There are no great fortunes readily identifiable as having derived from mining gold during the rush, but many of the miners made enough to return home and buy the farm of their hopes, while others stayed and settled in California on land they discovered and admired on the way to the diggings. In that respect, the Gold Rush was a very democratic rush for riches, the returns widely distributed. Toward the end of the 1850s, the extraction became more difficult and costly, eventually leading to hydraulic mining, a process by which rivers were harnessed to blast their waters into hillsides, large dredges separating the gold from the grit. Portions of mountain literally disappeared into rivers and streams, the debris going on to silt up everything below, causing flooding in Sacramento and clogging waterways all the way to San Francisco Bay; some of the first environmental legislation in the country resulted, the practice halted.
As the '50s passed on and the gold played out, San Francisco and California suffered a depression; but by then a state existed, with countless towns, several sizable cities, and transport to link them.
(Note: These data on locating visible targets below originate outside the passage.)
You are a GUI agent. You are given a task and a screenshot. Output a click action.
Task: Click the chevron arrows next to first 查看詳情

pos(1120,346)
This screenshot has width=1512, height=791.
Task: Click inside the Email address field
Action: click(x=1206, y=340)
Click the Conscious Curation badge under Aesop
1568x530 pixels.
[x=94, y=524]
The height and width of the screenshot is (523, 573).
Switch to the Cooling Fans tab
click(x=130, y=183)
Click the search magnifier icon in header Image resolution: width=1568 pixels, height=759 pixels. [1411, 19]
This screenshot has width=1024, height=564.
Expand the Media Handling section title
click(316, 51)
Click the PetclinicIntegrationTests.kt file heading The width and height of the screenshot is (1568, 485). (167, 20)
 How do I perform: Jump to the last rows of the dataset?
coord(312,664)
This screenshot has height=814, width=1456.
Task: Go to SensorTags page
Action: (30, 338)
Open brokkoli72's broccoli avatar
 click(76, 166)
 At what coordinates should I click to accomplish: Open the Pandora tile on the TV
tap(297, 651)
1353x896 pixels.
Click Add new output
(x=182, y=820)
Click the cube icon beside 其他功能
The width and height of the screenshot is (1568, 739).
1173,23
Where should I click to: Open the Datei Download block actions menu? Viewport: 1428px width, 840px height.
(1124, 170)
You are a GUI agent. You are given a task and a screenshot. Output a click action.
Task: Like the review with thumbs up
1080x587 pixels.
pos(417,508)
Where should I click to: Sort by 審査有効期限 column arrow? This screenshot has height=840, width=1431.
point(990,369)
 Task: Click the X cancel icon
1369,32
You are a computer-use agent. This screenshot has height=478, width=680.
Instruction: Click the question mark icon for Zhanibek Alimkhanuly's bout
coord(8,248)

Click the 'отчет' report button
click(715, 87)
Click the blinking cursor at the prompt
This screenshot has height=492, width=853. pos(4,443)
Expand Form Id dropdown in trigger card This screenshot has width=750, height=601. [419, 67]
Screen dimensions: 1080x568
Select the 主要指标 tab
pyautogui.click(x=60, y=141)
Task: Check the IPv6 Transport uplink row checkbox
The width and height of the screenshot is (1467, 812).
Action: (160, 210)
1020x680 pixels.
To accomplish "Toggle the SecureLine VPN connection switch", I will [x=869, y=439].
Farms and businesses abounded, along with a largely male population that felt as if it could achieve anything.
Among that number were John Mackay and James Fair, the former a miner who remained broke up to the 1860s, the latter a supervisor of some of the larger-scale gold mining efforts who emerged prosperous from the rush, if not wealthy. They took what they learned to the Comstock Lode, where silver was discovered in the Nevada mountains just as the gold finds diminished. It would prove to be one of the greatest concentrations of treasure ever known. The riches flowed west to San Francisco, ending the depression, transforming the City and stunning the world all over again.